No Fortune with energy shares

So fast relative crises: Given the enormous speed with which the financial crisis in a world transformed, the risk of high oil prices for the global economy as a debate from ancient times. But that hardly comforting energy fund.
It is not yet a year ago that the anger over rising fuel and gas prices, the front pages of tabloid newspapers filled. Those who can not remember: In the summer of 2008 cost of a barrel of oil from the North Sea, around 150 $. Within six months the price had doubled, and not because of a war or a disaster, but simply because the demand for the production by far exceeded and speculators attracted as never before. The rapid price increases sparked a previously in the euro-zone unprecedented inflation.

What then is known: the still somewhat mysterious appearing rapid ascent followed by a more violent collapse. Within the next six months lost three-quarters of its oil price. Since then commutes the price per barrel at about 35 to 45 $. Oil was so cheap as five years ago.

The main reason for the collapse of the oil market is next to the bursting of a speculative bubble now also cooled the economy, the demand for raw materials has eroded.
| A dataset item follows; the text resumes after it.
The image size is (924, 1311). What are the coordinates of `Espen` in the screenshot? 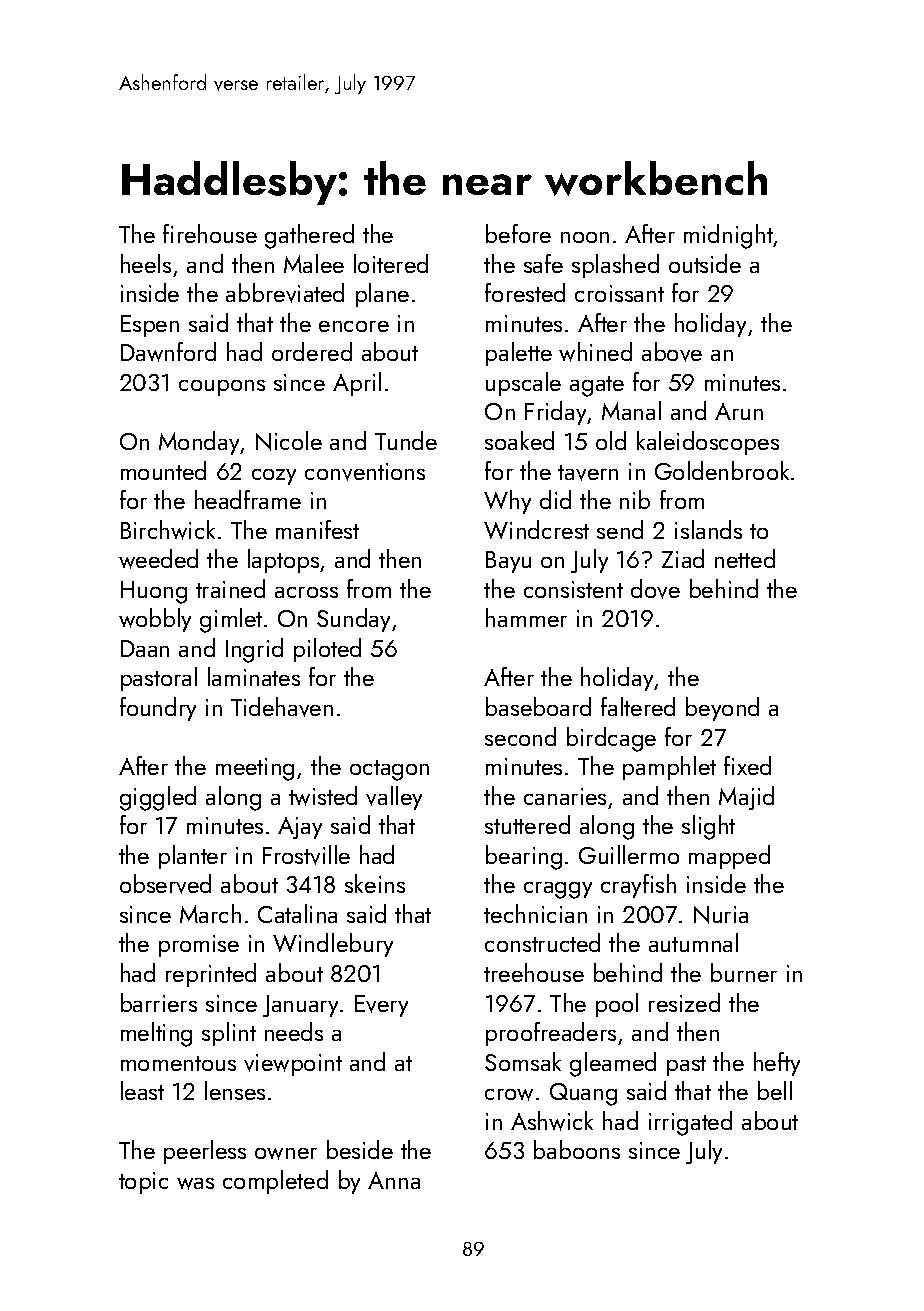 It's located at (150, 326).
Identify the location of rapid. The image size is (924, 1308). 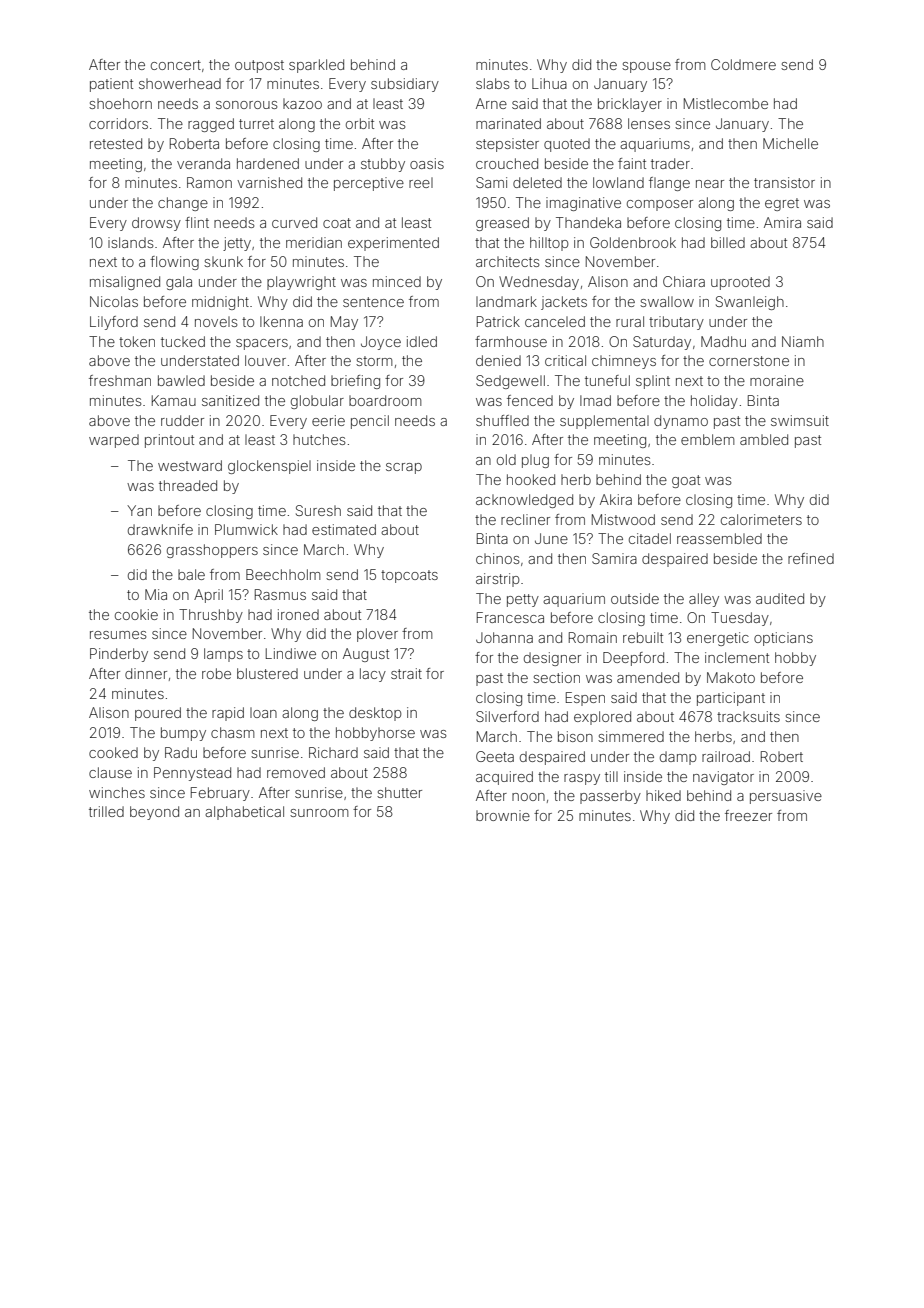
(228, 714).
The spectacular mountain and valley ride is also in the portfolio of funds investing in companies with a focus on energy investing, left deep scars – and ultimately destroyed a lot of money: According to historically high volatility, the Fund ended the year 2008, after conversion into Euros with at least 35 percent loss. In the three-year review is an annual minus five to ten percent in the books.

In the equity portfolio of energy are both titles of oil dividend as well as energy suppliers. Both industries are limitless some remarkable similarities between different markets: A few billion-dollar corporations combine great wealth and capital strength. Moreover, the price is heavily exposed to political influences. To control the OPEC cartel funding together most of the Middle East oil and the price of Venezuela on their territories supported firmly down on raw material supply quantities. Moreover, many oil companies outside OPEC, and the number of utilities under state outside supervision. And finally, governments around the world through direct subsidies and laws relevant to business in the energy sector.

Investors who are in energy fund to invest should consider all this. First, they buy into a sector that is the fuel for the world economy produced or distributed. That speaks well for the medium-term earning potential, because the growing energy demand on a naturally limited supply meets. And as expected because the fund manager even after the sharp slump in oil prices in unison with a new price rise in the coming months.

Second, investors who engage in this sector in a market, before the political conventions is not immune – but on the contrary, high risks, such as wars, nationalisations Ölreservepolitik or the individual states.

And thirdly, subject to energy equity funds do not last always an implicit currency risk, because energy resources are often in the markets traded in U.S. dollars.